Return exactly the run of lines that begins at the line containing "Given: Toggle the" and ends at the last line of the material below; pictures stay out.

------ RECORDS SHOWN ------

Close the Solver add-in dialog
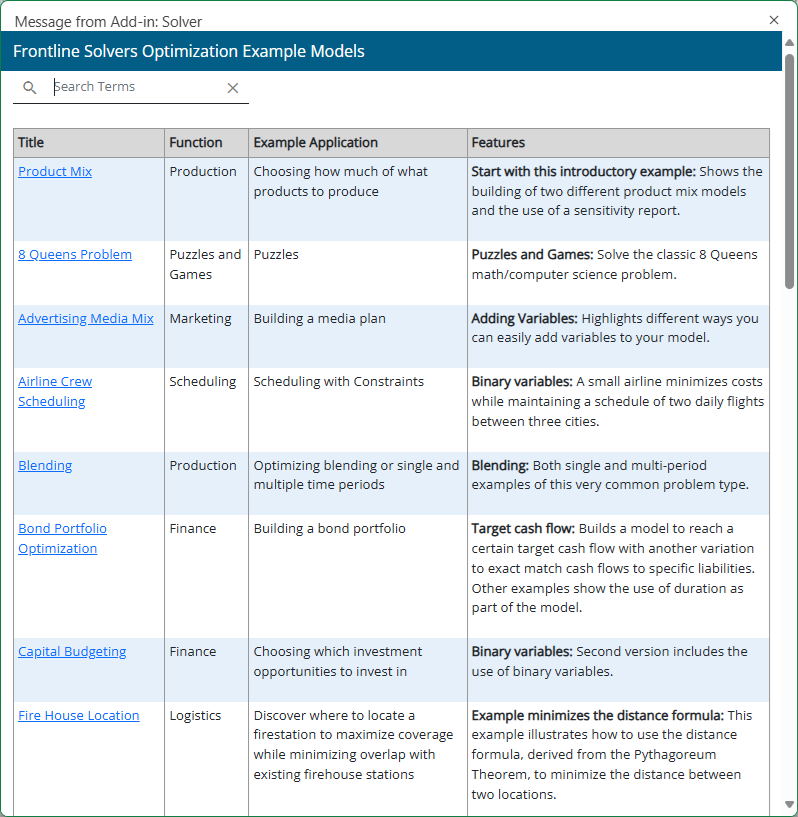This screenshot has width=798, height=817. click(x=774, y=20)
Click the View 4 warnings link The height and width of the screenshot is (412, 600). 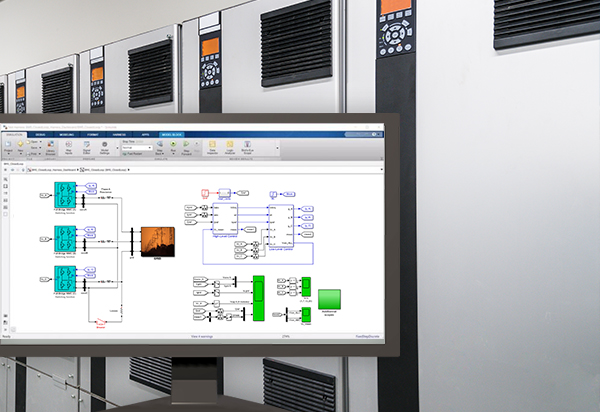[x=204, y=339]
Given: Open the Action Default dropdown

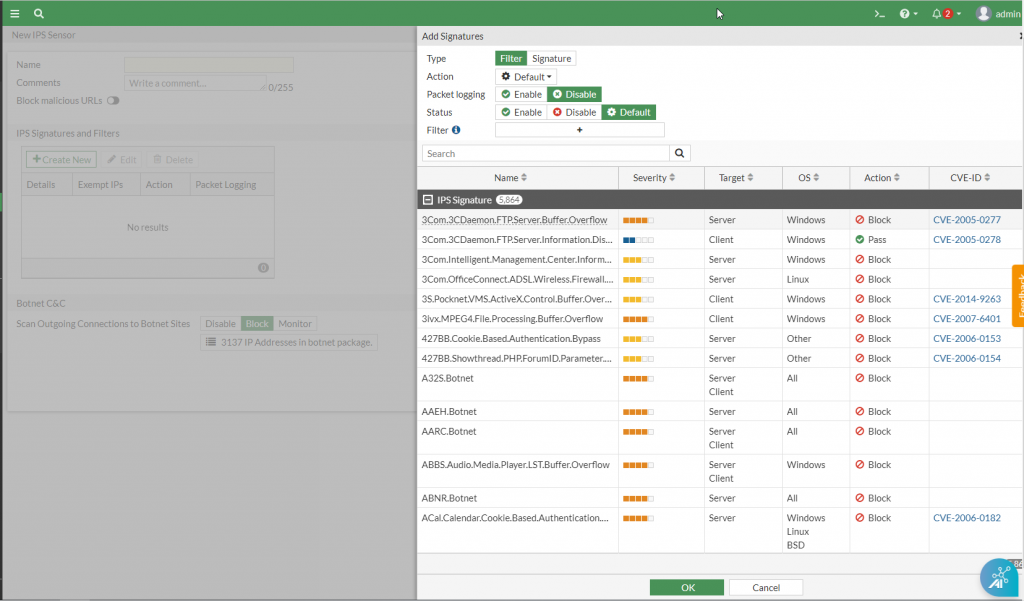Looking at the screenshot, I should tap(527, 76).
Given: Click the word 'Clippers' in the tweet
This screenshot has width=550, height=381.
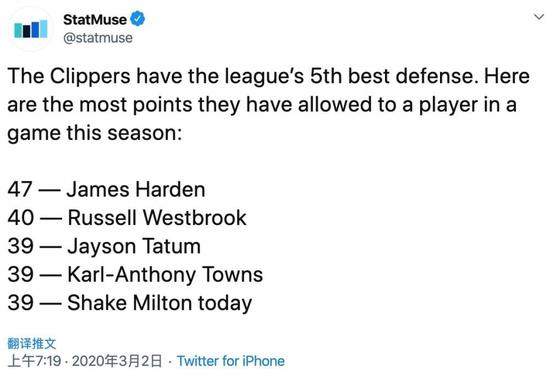Looking at the screenshot, I should [x=90, y=77].
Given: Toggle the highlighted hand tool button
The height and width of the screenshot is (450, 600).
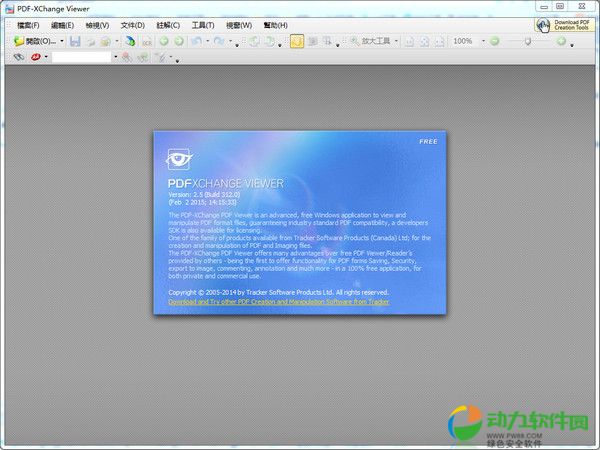Looking at the screenshot, I should tap(297, 41).
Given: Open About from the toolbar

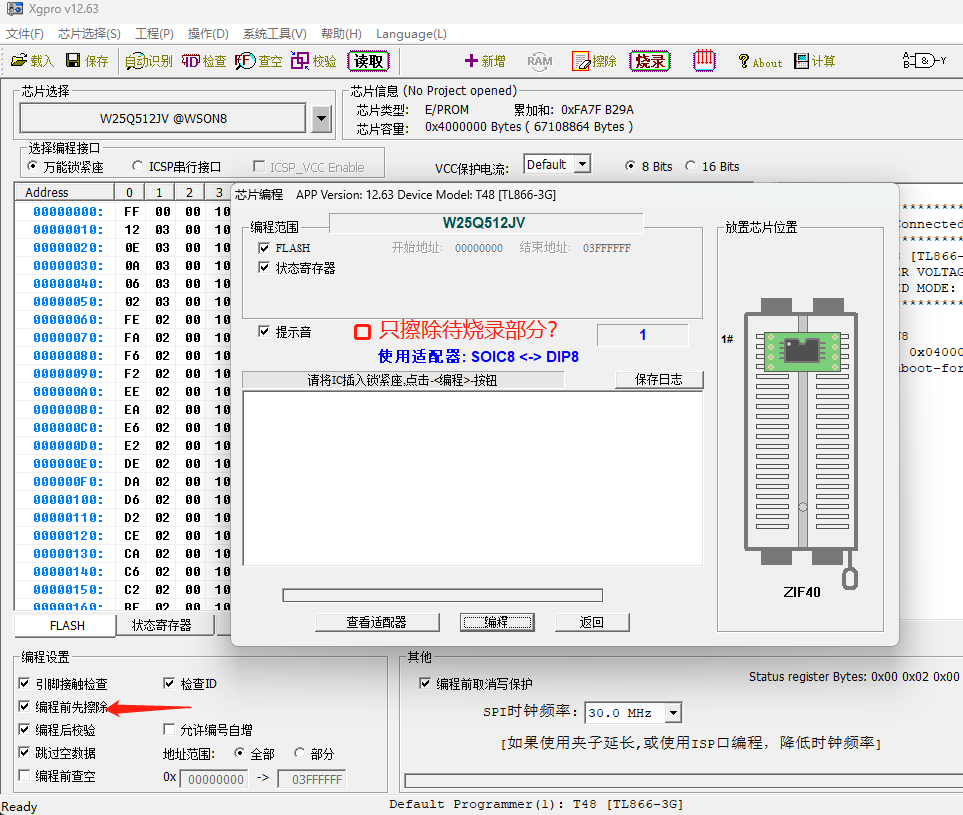Looking at the screenshot, I should click(760, 61).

------

• ANSWER SECTION:
Given: Toggle the highlighted hand tool button
The height and width of the screenshot is (450, 600).
Looking at the screenshot, I should tap(297, 41).
Given: Open About from the toolbar

Looking at the screenshot, I should click(760, 61).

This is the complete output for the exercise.